MYC interacts with the G9a histone methyltransferase to control transcriptional repression in cancer

MYC is a master regulator of transcriptional activation and repression that mediates diverse physiological and disease functions, including hematopoiesis, aging, and oncogenesis, yet its essential co-regulators remain unclear. We demonstrate that MYC interacts with and regulates the G9a H3K9 methyltransferase complex to control transcriptional repression in cancer. Inhibiting G9a hinders MYC binding, shifts repressive epigenetic locales to an active state, and de-represses gene expression to antagonize MYC-dependent cellular processes. MYC requires MYC Box II region for its interaction with G9a, providing a mechanism for this region essential for transcriptional repression.

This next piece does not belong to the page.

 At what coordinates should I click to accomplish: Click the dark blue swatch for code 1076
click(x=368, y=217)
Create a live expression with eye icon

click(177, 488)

In treatment models of MYC-dependent basal breast cancer, genetically inhibiting G9a decreases tumour growth. Anti-proliferative sensitivity to G9a small molecule inhibitors correlates with sensitivity to MYC knockdown and associates with the basal subtype. Our findings illustrate an epigenetic model of MYC-mediated transcriptional repression in driving oncogenesis and establishes G9a as a therapeutic vulnerability in MYC-driven cancers. Genome-wide analysis comparing the effect of G9a knockdown (using two independent shRNAs) versus scramble control (shSCR) on MYC transcription factor binding in MCF10A breast epithelial cells transformed with ectopic PI3KH1047R and MYC (MCF10A.PM). ChIP-seq of three biological replicates immunoprecipitated with a MYC-specific antibody (N262) and respective DNA input for each shRNA condition was performed.